— SUPPLIED PASSAGE —
▼

DEPARTMENT OF STATE REVENUE
Letter of Findings: 18-20130175
Financial Institutions Tax
For the Year 2011
NOTICE: Under IC § 4-22-7-7, this document is required to be published in the Indiana Register and is effective on its date of publication. It shall remain in effect until the date it is superseded or deleted by the publication of a new document in the Indiana Register. The publication of the document will provide the general public with information about the Department's official position concerning a specific issue.
I. Financial Institutions Tax – "Other Deductions"
Authority: IC § 6-3-1-20; IC § 6-3-1-21; IC § 6-5.5-1-2(a)(2)(B); IC § 6-5.5-1-12; IC § 6-5.5-1-12, 13; IC § 6-5.5-2-3; IC § 6-5.5-2-4; IC § 6-8.1-5-1(c); Indiana Dep't of State Revenue v. Rent-A-Center East, Inc., 963 N.E.2d 463 (Ind. 2012); Lafayette Square Amoco, Inc. v. Indiana Dep't of State Revenue, 867 N.E.2d 289 (Ind. Tax Ct. 2007).
Taxpayer argues that the Department of Revenue erred when it disallowed "other deductions" on Taxpayer's 2011 Financial Institutions Tax return.
STATEMENT OF FACTS
Taxpayer is a Financial Institution which submitted its 2011 Financial Institutions Tax ("FIT") return. The Department of Revenue ("Department") prepared to conduct a "routine desk examination" of the return and notified Taxpayer to that effect in a letter dated October 2012.
The letter indicated that the Department "cannot allow the entry on line 18 of the FIT20" and requested from Taxpayer a "breakdown as to what deductions are being claimed." The October letter stated if the "breakdown" was not received, the Department would "issue a liability based on disallowing the deduction claimed on line 18...."
Taxpayer responded by means of a November 2012 letter which purported to provide a "detailed schedule" of Taxpayer's "Other Deductions."
The Department disallowed the claimed deductions and issued a notice of "Proposed Assessment" of additional FIT. Taxpayer disagreed with the assessment and submitted a protest to that effect. An administrative hearing was conducted by telephone, and this Letter of Findings results.
I. Financial Institutions Tax – "Other Deductions"

▲

— INSTRUCTION 1 —
Answer these questions using the Letter of Findings, marking each answer with the same letter:
(a) For which year did Taxpayer submit the Financial Institutions Tax return?
(b) What did the Department's October letter ask Taxpayer to provide?
(c) How was the administrative hearing conducted?

A run of entries
▼

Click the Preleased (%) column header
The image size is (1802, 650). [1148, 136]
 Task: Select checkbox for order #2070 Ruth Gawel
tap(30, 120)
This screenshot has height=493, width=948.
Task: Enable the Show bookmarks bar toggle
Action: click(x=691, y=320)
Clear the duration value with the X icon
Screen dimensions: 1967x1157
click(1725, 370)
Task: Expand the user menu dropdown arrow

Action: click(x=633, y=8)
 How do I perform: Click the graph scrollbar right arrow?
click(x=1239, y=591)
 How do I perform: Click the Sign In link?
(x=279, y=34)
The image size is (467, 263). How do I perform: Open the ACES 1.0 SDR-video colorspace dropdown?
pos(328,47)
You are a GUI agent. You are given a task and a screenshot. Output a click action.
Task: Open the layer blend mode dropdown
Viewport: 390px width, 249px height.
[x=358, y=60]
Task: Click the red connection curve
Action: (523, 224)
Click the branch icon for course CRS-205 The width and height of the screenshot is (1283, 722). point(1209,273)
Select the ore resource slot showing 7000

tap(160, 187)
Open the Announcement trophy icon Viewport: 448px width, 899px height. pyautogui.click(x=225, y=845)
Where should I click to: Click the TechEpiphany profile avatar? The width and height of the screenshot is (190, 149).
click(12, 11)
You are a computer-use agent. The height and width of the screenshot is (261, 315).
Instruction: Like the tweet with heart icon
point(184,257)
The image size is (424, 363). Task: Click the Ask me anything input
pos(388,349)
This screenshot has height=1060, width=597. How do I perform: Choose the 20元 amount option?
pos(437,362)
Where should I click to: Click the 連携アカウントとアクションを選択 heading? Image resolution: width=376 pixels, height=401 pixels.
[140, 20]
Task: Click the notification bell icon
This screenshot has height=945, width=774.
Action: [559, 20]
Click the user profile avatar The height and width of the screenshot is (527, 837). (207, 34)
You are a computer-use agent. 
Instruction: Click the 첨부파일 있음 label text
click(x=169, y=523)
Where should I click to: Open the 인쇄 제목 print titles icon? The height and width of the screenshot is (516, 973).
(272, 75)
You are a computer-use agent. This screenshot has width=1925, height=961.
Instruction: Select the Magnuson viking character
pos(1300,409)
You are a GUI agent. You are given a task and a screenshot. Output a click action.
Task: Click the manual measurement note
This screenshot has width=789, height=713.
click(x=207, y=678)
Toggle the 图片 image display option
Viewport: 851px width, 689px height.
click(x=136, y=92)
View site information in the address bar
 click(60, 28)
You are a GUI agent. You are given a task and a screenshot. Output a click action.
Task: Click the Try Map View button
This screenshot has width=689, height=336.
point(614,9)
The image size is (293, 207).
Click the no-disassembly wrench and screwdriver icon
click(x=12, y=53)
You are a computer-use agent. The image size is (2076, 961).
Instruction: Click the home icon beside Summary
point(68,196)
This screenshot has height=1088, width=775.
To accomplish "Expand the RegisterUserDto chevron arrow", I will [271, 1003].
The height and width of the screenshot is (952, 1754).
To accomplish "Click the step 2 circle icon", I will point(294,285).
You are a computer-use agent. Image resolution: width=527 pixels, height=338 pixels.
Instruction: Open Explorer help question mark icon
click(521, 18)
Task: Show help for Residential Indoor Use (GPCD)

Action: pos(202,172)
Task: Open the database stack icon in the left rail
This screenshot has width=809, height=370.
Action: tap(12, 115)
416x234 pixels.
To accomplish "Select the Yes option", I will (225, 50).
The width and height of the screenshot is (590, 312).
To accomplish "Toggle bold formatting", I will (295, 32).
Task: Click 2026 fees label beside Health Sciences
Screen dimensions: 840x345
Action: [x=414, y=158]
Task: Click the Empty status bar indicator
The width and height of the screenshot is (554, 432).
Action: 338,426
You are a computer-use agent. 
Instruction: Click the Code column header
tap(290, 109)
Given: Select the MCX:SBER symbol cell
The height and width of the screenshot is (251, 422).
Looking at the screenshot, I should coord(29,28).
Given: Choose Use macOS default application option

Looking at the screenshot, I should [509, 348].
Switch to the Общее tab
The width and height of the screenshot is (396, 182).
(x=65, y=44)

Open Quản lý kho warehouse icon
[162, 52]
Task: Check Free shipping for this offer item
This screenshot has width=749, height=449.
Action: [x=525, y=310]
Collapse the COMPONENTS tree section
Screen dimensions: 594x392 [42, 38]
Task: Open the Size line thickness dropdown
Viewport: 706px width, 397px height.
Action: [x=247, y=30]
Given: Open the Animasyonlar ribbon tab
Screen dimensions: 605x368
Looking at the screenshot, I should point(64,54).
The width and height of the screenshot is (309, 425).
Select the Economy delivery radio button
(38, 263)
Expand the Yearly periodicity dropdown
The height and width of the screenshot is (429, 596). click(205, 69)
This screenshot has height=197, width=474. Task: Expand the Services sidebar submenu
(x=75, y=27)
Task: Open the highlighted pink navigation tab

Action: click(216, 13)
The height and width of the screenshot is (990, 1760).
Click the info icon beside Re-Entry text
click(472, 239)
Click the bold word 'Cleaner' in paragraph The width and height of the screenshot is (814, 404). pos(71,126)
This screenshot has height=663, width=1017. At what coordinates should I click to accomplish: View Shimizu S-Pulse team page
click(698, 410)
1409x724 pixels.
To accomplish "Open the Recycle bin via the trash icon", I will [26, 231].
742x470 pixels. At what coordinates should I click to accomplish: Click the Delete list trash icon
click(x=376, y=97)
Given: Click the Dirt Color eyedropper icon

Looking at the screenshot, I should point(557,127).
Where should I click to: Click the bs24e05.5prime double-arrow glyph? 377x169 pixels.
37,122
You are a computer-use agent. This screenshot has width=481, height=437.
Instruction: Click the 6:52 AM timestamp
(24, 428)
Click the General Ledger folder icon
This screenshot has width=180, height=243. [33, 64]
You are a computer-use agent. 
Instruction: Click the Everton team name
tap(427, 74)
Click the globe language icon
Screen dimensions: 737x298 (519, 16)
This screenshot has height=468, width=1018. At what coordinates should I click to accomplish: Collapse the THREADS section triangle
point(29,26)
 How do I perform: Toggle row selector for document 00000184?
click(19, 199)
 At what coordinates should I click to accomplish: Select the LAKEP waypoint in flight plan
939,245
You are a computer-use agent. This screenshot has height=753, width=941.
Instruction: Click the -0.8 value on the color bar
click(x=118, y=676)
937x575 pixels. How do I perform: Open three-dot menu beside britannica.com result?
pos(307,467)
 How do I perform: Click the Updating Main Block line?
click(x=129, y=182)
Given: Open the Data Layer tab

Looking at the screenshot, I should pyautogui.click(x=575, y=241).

▲

— INSTRUCTION 2 —
Pull out every line of the entries that contains the string "dimensions".

— FULL RESPONSE 1 —
(a) 2011
(b) A "breakdown as to what deductions are being claimed"
(c) By telephone

— FULL RESPONSE 2 —
Screen dimensions: 1967x1157
Screen dimensions: 840x345
Screen dimensions: 594x392 [42, 38]
Screen dimensions: 605x368
Screen dimensions: 737x298 (519, 16)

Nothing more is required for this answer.